Problem setter’s handbook - Appendix


Good test cases design

It is common misunderstanding which leads to bad test cases design. The number of test cases assigned to the problem is limited. The individual test case is not intended to test only one problem instance.

Tip

We recommend you to redesign your input / output specification to handle with multiple problem instances in one test case.

Consider the following elementary problem as an example:

Task example:
For given integer numbers a and b calculate the sum a + b.

We could design the input / output specification to calculate the sum only for two numbers:

Poor input / output design example:

Input
In the only line of the input there will be two integer numbers a and b separated by a single space character.

Output
Program should write a single number which is the value of a + b.

It is correct but it is highly not recommended. First of all using even all possible slots for test cases cover a small part of the possible problem instances. Secondly, the execution of each test case is time consuming (about 2s additional time for each test case).

We recommend to redesign the input / output specification in following manner:

Proper input / output design example:

Input
In the first line there will be the number t which is the number of instances for the problem. In each of the next t lines there will be the pair of two numbers a and b for which you should calculate the value of a + b.

Output
For each a,b pair print the calculated sum. Separate answers with new line character.

As you can see it is possible to pack a large number of problem instance into single test case.

Note

Multiple test cases should rather be used to test different aspect of the problem.

Interactive problems

The standard schema of the submission processing assumes that at first the execution of the user's program generates the user's output and after that the test case judge in a certain way compares it with the model output. In the interactive problem these phases are executed simultaneously.

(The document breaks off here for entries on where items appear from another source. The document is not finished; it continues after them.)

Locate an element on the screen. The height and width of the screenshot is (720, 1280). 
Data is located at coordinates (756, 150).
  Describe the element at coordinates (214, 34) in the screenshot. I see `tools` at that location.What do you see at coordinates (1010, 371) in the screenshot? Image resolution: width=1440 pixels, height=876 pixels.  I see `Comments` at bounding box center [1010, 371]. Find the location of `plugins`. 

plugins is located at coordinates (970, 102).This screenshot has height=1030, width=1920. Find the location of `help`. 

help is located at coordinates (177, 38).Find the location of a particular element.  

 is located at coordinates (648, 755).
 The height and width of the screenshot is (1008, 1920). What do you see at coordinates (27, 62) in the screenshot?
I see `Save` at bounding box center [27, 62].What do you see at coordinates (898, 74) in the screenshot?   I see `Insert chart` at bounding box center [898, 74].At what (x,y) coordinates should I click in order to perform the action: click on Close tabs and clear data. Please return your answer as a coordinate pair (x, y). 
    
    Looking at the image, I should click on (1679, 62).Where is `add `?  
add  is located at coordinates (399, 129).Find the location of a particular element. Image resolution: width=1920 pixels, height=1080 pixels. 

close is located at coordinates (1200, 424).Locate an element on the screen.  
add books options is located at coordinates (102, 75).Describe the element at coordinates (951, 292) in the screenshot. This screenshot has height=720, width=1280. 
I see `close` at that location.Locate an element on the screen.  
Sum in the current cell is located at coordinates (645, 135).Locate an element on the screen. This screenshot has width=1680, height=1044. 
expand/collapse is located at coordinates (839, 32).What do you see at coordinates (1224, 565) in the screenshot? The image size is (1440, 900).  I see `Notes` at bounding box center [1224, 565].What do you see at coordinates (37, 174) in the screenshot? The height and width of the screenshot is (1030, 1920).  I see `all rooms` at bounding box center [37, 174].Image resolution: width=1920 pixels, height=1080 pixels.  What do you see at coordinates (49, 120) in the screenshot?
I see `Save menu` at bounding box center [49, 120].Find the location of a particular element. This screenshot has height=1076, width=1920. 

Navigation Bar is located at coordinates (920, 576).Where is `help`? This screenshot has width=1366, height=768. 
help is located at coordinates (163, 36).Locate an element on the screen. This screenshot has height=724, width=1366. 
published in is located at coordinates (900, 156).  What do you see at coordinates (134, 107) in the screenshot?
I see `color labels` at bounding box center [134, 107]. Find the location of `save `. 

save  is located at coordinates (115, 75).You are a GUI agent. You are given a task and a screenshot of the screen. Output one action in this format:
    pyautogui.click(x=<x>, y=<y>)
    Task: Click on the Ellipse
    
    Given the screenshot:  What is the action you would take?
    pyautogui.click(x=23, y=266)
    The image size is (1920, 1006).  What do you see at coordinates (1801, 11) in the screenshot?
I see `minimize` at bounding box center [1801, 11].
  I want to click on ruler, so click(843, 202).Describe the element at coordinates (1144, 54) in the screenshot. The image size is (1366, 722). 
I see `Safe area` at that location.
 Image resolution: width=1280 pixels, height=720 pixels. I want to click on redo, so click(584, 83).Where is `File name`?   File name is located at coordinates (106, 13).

The execution of the user's program starts and its standard output is directed to the test case judge as its standard input. In the same time the test case judge program starts and its standard output is directed to the user's program as its standard input. This allows a direct communication between the user's program and the test case judge as you can see in the picture below.

Important

Interactive problem requires dedicated test case judge.

When the conversation is open, the test case judge can interactively generate input for the user's program depending on its output and in the same time it is possible to verify the correctness of the results.

Interactive problem example:

Write a program that will win the chess game with the opponent who make random legal moves.

Input
The first line of the input contains the number s which can be 0 or 1. If s = 0, then your opponent plays white pieces and if s = 1 then you plays white pieces. In the next lines there will be moves of your opponent write in the standard chess algebraic notation (for example e4 e5 means that the piece on e4 moves to e5). You can assume that all opponent moves are legal. When the match is over the final line of the input will be "win" or "lose" and the program will be accepted only if the user's solution win the match.

Output
If s = 1 you start with the first move (i.e. you write the line with your move in the standard chess algebraic notation) and after that you write your next move after you get your opponent's move and so on and so forth.
If s = 0 you wait for your opponent's move and then again you play move by move.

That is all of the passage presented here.